At the very moment that they suppressed colonial peoples, however, the colonialists also exoticised them. In the case of Ireland, as Luke Gibbons writes:
The Celt was granted an unlimited poetic licence as a consolation for the loss of political power, in keeping with the elegiac note in Romanticism where communities excluded from the march of progress – Orientals, Africans, native Americans, or, closer to home, an idealised peasantry – enjoyed an afterlife in the realms of the imagination.22
Values which a utilitarian civilisation has expelled as so much surplus baggage – sensuality, bodily grace, sexual energy, imaginative brio – take up an imaginary home on the colonial margins, as they do on the artistic ones. They can then be consumed at a judicious distance. Roughly speaking, the colonialists have civilisation, while their colonial subjects have culture. We envy those subjects because they are guileless and sensual, whereas they envy us for our dishwashers and cathedrals. They are more organic than us, while we are more stylish than they are. If there is one piece of culture sufficient to discredit this banal wisdom, it is art, since art can boast no evolutionary progress. Aboriginal art is as sophisticated as abstract Expressionism. There is no upward trek from the Icelandic sagas to Saul Bellow.
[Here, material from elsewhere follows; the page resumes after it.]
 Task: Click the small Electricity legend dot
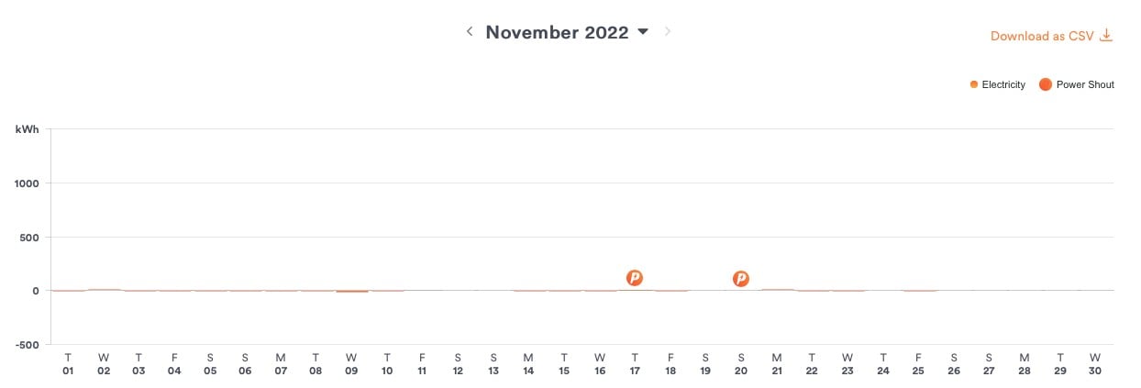coord(974,84)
As the colonialists pursue their civilising mission, they encounter a striking diversity of cultures, most of them (at least until they themselves arrive on the scene) in tolerably good working order; and this is bound to prove somewhat disquieting, not least when the business of foisting your sovereignty on such cultures may require a robust faith in your own racial or cultural supremacy. 'May', because subjugating others does not necessarily involve a belief in one's own pre-eminence; but even when it does not, the sheer proliferation of other life-forms may be enough to rattle your faith in your own. That there are innumerable different ways of doing things, most of them reasonably viable, is not exactly what you want to hear, not least when you are busy sending your gunboats up foreign rivers. It smacks too much of a cultural relativism that risks corroding your self-assurance, as with the colonialist-turned-nihilist Kurtz of Joseph Conrad's Heart of Darkness. Kurtz starts out as a bearer of civilised sweetness and light to colonial Africa; but because this encounter with an alien culture serves to highlight the contingent nature of his own concept of civility, his faith in the white man's burden soon turns to ashes in his mouth.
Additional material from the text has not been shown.